Neuromancer is the foundation stone of cyberpunk. William Gibson’s novel came out in 1984 before the genre even had a name, and won a lot of awards. The judges could tell this neo-noir about hackers in cyberspace was something special.
Gibson had been working in this direction for a while, finally perfecting the prototype with his 1982 story Burning Chrome. Contracted for a novel, he lashed his cyberpunk world to a heist plot. Neuromancer’s protagonist is the burnt out hacker Case, hustling through the nightlife of Japan in a suicidal spiral until a girl called Molly with mirror shades and blades in her fingers scoops him up for her ex-military boss.
They want him to take on some top level defences in cyberspace. The rest of the team is assembled, the heist set up, and then everything goes wrong when the team breaks into a rambling family mansion up in an orbital Las Vegas and the real mastermind behind it all is revealed.
The novel’s cyberspace is the internet before it existed. Jack into this semi-imaginary world and fly your mind around a neon information cityscape. Gibson based his clairvoyant look into the broadband future on the gaming arcades in his neighbourhood.
‘These kids clearly believed in the space games projected,’ said Gibson. ‘Everyone I know who works with computers seem to develop a belief that there’s some kind of actual space behind the screen, some place you can’t see but you know is there.’
Neuromancer is pacey, well-written, and still reads fresh today. Gibson had been impressed by a throwaway line about a future war in the 1981 film ‘Escape from New York’, and saw the possibilities for world building through casual reference. The visual sense came from the dirty future vision of movies like 1979’s ‘Alien’’, 1981’s ‘Outlander’, and 1982’s ‘Bladerunner’, which hit screens when Gibson was already working on the novel. He later told the NME he wanted to the book to read like a Lou Reed song set in the world of Bladerunner.

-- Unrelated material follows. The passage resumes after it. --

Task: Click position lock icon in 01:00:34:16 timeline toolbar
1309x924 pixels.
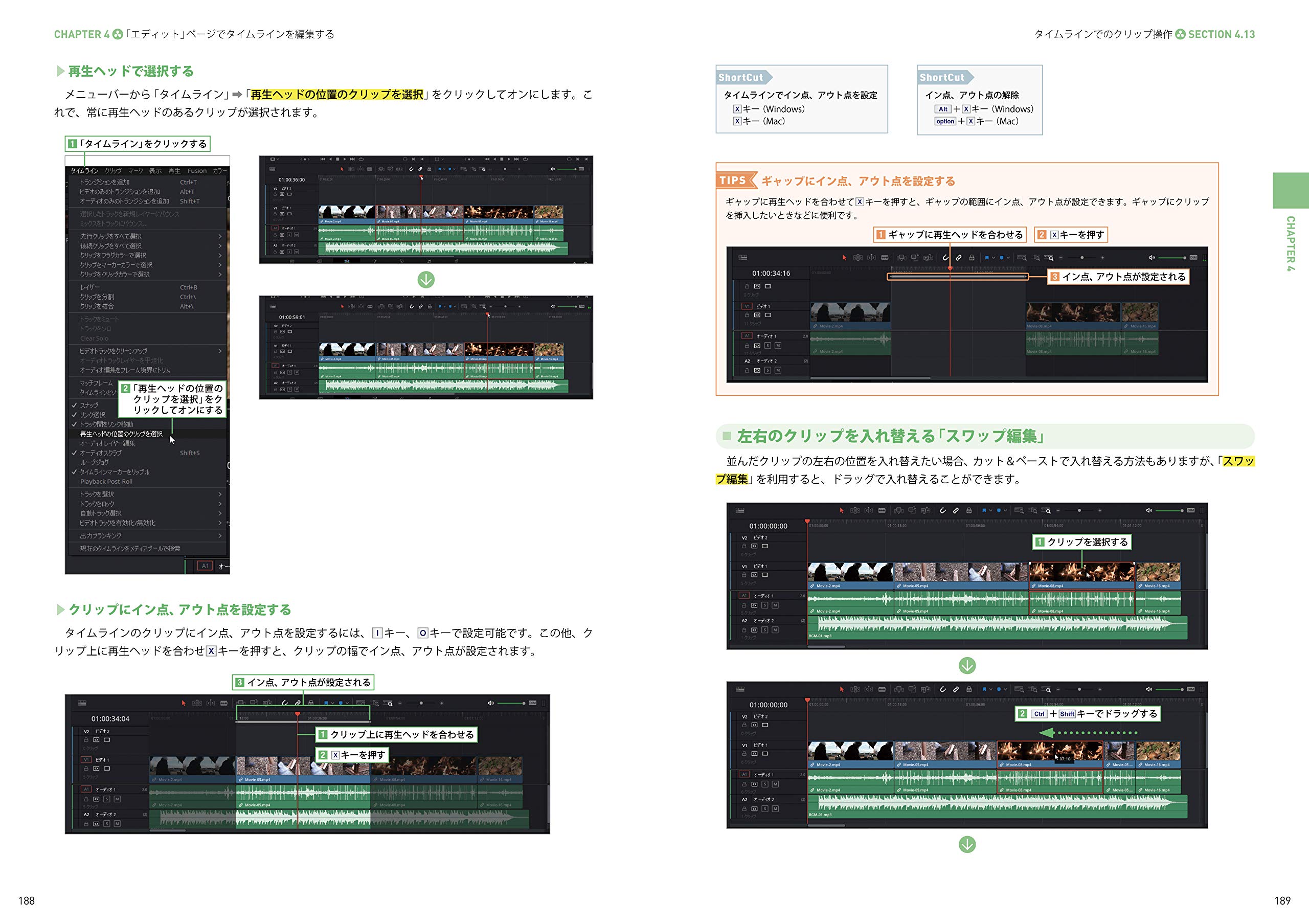Action: tap(972, 258)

One of the few complaints about Gibson’s style is that brand names and nationalities are forced to do the heavy lifting. A gun is a ‘fifty-year-old Vietnamese imitation of a South American copy of a Walther PPK’; a lighter ‘a thin slab of German steel that looked as though it belonged on an operating table’; an artificial intelligence has ‘limited Swiss citizenship under their equivalent of the Act of ‘53’.
It’s still great. Neuromancer was one of the last sci-fi novels I read as a teenager and the only one I kept. That paperback is in a self-storage locker somewhere outside Warszawa and I don’t plan on getting rid of it anytime soon.